Un contrôle technique défavorable ne signifie pas nécessairement que la moto est perdue ou inutilisable définitivement. Il indique que des défauts doivent être corrigés avant validation. Le propriétaire doit alors effectuer les réparations nécessaires puis présenter le véhicule en contre-visite lorsque celle-ci est requise.

Défaillance majeure ou critique : une différence concrète

Une défaillance majeure signale un défaut suffisamment sérieux pour empêcher la validation du contrôle sans correction. Une défaillance critique est plus grave : elle correspond à un risque important pour la sécurité. Dans les deux cas, le contrôle n’est pas validé tant que les réparations nécessaires n’ont pas été réalisées et vérifiées.
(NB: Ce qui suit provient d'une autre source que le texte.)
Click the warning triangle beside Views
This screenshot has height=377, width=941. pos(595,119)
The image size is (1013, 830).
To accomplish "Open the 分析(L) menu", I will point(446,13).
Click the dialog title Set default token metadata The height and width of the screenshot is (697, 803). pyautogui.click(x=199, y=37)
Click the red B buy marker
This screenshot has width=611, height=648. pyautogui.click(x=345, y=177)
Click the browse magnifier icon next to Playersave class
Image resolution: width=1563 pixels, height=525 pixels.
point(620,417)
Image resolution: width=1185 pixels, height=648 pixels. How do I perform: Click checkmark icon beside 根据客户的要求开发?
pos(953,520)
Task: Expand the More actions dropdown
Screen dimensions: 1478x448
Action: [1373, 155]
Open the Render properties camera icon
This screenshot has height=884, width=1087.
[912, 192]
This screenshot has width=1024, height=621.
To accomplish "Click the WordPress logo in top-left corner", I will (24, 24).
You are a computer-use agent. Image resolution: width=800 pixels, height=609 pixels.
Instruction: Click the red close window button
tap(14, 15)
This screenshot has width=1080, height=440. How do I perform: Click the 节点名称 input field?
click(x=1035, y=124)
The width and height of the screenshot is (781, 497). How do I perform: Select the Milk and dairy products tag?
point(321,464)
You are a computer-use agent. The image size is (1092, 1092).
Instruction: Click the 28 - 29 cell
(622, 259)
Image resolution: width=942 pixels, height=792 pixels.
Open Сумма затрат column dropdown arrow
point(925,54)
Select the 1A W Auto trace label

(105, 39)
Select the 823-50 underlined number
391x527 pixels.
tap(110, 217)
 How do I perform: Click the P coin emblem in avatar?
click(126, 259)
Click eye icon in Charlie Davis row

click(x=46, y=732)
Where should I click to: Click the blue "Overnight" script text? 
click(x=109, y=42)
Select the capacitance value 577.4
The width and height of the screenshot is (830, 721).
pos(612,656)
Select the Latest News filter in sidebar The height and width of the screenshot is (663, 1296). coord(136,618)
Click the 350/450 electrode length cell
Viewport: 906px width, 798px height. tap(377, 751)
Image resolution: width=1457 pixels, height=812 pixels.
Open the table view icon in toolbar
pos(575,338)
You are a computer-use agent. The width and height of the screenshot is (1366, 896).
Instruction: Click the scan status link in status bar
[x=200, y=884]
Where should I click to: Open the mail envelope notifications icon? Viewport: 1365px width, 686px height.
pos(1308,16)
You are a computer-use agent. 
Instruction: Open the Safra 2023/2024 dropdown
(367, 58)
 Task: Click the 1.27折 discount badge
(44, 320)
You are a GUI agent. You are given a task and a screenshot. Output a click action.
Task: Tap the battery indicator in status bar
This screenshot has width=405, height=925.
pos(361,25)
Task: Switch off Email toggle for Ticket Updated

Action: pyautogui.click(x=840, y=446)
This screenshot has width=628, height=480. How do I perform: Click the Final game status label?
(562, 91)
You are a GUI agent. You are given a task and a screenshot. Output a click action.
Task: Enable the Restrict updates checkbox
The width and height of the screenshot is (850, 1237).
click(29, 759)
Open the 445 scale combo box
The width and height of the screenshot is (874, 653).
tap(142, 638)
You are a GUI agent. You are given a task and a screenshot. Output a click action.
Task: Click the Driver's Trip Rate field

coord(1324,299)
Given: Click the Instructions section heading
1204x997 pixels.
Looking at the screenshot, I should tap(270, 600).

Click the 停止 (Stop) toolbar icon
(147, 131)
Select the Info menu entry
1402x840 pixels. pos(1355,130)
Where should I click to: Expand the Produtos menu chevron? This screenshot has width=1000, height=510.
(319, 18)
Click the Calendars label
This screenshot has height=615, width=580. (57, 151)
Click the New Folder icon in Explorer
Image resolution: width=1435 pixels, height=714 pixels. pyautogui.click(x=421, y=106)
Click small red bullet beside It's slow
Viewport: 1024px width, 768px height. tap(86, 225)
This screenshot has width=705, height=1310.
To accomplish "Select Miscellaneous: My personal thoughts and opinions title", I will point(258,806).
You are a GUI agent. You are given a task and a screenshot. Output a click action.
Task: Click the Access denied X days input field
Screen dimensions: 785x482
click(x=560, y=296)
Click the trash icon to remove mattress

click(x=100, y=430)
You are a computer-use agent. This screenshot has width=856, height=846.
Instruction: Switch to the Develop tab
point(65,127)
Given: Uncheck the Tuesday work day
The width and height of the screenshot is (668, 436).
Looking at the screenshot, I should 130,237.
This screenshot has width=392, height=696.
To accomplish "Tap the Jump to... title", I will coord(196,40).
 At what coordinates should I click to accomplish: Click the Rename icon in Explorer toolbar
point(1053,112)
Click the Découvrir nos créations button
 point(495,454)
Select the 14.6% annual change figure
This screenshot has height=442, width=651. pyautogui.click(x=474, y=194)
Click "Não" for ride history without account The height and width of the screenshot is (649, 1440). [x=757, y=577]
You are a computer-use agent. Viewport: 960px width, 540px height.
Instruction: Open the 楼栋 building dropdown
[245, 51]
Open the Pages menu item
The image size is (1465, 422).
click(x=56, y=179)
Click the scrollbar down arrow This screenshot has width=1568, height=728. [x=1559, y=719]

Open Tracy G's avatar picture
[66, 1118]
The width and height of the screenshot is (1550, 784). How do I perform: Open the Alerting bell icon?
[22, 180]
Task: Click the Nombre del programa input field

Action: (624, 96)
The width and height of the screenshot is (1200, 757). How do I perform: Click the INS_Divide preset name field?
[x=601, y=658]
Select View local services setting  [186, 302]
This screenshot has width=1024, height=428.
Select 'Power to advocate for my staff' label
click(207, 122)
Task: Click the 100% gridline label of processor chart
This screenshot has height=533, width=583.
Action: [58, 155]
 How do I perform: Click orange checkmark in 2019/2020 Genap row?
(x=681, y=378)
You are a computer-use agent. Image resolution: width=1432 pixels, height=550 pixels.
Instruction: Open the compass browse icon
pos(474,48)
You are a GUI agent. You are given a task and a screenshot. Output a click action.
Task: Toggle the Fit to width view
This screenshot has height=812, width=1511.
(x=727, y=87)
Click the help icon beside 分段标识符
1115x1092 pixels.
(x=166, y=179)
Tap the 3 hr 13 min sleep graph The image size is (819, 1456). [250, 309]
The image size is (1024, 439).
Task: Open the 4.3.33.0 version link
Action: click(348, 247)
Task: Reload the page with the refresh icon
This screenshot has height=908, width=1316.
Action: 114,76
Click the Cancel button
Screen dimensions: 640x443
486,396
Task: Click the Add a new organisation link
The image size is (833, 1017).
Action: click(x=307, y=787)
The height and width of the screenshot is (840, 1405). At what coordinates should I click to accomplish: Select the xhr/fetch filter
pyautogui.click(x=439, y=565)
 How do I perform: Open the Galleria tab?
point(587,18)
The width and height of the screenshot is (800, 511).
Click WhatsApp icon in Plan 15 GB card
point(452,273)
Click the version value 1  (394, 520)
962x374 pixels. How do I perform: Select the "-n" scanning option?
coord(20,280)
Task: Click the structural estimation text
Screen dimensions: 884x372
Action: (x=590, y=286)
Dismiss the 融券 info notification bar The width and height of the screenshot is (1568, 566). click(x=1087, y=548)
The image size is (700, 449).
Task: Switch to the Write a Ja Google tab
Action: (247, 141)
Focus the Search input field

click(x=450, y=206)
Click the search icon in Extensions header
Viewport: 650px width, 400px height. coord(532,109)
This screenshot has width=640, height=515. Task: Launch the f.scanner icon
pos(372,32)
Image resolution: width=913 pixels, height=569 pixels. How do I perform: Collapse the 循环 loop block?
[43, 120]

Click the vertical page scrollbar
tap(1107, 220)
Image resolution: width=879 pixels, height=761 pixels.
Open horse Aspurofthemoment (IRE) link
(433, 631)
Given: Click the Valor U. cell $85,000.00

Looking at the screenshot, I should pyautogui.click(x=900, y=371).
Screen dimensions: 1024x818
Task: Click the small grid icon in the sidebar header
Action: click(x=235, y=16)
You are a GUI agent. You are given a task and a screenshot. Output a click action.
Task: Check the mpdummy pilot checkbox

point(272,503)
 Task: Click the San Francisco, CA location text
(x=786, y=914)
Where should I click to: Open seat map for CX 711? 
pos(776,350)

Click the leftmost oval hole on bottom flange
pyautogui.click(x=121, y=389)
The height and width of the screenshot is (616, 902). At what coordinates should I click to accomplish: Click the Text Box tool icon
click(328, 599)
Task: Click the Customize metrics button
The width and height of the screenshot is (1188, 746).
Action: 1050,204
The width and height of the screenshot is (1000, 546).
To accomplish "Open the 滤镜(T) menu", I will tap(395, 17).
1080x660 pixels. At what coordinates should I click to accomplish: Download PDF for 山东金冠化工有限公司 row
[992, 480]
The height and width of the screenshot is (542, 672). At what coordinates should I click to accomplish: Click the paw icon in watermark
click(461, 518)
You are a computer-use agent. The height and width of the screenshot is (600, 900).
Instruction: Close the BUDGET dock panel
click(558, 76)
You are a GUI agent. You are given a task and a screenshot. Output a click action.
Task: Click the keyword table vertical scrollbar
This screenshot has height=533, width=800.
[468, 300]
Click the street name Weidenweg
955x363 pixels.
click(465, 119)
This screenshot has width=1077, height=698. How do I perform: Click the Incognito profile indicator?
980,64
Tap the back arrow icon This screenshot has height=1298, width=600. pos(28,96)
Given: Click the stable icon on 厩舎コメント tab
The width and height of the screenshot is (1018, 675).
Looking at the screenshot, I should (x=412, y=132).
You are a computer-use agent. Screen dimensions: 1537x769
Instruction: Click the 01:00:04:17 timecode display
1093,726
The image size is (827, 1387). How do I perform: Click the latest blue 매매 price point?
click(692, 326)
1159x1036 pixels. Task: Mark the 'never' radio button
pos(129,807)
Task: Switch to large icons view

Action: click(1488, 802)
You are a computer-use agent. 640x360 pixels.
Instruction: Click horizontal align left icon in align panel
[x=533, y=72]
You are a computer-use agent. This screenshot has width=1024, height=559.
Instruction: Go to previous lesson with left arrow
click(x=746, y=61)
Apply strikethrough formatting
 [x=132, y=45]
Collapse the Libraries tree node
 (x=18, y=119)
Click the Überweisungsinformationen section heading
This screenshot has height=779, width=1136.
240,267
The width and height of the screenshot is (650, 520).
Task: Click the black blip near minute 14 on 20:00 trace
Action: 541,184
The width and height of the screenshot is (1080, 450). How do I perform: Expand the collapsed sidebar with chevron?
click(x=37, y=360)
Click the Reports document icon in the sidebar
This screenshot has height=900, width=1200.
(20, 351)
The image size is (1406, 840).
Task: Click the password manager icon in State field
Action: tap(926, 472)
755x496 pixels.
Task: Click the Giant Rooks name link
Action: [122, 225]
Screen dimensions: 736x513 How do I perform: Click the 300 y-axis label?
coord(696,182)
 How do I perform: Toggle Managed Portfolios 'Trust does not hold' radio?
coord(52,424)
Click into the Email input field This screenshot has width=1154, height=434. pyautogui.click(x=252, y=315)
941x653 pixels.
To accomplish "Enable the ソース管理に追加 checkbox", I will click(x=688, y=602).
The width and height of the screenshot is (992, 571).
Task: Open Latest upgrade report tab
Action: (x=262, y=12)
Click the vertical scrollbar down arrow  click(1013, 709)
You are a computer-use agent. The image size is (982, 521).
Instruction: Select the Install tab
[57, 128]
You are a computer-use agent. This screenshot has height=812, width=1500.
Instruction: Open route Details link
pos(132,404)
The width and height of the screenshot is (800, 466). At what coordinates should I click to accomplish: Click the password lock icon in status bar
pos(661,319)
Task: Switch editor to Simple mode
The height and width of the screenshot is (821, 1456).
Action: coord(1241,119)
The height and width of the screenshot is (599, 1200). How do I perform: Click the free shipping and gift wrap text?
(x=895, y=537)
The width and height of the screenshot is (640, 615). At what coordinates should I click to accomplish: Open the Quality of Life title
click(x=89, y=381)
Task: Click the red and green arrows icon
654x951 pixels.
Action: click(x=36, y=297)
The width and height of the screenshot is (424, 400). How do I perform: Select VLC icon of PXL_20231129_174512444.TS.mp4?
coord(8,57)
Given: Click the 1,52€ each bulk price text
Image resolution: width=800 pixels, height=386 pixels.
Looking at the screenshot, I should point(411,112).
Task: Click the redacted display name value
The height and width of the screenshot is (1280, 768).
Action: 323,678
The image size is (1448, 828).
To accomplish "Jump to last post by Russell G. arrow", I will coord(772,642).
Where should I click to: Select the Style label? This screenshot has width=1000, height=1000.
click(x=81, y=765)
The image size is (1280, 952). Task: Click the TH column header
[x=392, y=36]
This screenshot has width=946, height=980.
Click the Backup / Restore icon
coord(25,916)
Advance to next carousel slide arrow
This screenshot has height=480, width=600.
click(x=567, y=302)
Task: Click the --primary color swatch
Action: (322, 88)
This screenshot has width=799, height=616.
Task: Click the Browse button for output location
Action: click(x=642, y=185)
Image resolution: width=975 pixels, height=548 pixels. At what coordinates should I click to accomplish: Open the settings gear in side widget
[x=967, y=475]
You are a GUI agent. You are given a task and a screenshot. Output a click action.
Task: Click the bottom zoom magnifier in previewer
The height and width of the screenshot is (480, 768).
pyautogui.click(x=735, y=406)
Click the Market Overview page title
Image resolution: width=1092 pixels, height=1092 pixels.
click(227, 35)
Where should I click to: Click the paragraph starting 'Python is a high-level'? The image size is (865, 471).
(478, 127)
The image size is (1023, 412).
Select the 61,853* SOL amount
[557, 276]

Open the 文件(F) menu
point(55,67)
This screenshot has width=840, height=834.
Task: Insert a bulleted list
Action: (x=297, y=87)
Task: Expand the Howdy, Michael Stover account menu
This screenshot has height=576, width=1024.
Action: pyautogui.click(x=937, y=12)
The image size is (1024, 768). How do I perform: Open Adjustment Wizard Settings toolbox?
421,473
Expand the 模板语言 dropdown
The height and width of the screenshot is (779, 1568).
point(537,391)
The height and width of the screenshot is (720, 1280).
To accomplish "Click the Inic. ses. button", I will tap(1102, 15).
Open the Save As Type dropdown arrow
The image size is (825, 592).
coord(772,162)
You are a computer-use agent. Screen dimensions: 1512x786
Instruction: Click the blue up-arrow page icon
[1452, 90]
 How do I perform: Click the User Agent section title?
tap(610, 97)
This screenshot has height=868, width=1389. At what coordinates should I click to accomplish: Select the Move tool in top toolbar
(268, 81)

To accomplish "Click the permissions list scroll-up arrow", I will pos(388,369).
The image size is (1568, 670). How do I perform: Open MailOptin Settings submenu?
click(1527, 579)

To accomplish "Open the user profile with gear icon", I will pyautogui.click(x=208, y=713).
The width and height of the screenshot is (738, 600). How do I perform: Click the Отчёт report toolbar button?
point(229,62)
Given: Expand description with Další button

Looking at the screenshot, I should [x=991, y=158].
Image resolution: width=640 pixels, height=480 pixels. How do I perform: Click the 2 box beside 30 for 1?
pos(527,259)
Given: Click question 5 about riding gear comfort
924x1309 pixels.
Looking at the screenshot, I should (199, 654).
Sur une moto ancienne, les points sensibles peuvent concerner l’éclairage, le freinage, les pneumatiques, les éléments de direction, la structure ou certains équipements de sécurité. Même lorsque la moto roule peu, le vieillissement des pièces, les jeux mécaniques ou une restauration incomplète peuvent entraîner un résultat défavorable.

Préparer une moto ancienne avant le passage

Avant de vous rendre dans un centre agréé, une préparation simple limite les mauvaises surprises. L’objectif n’est pas de masquer un défaut, mais de repérer ce qui peut être corrigé avant le contrôle. Sur une machine ancienne, cette étape est particulièrement utile car certains défauts progressent lentement et passent inaperçus lors de trajets courts.

  1. Contrôler le fonctionnement des feux, clignotants et avertisseur sonore.
  2. Vérifier l’état apparent des pneus, des freins et des commandes.
  3. Repérer les fuites visibles et les fixations douteuses.
  4. Comparer les informations de la carte grise avec le véhicule présenté.
  5. Prévoir les documents utiles, notamment le certificat d’immatriculation.

Le plus sûr reste d’anticiper, surtout si la moto n’a pas roulé depuis longtemps ou si elle vient d’être achetée. Le contrôle technique n’est pas seulement une formalité réglementaire. Pour une moto ancienne, il peut aussi révéler des défauts discrets qui méritent d’être traités avant de reprendre la route sereinement.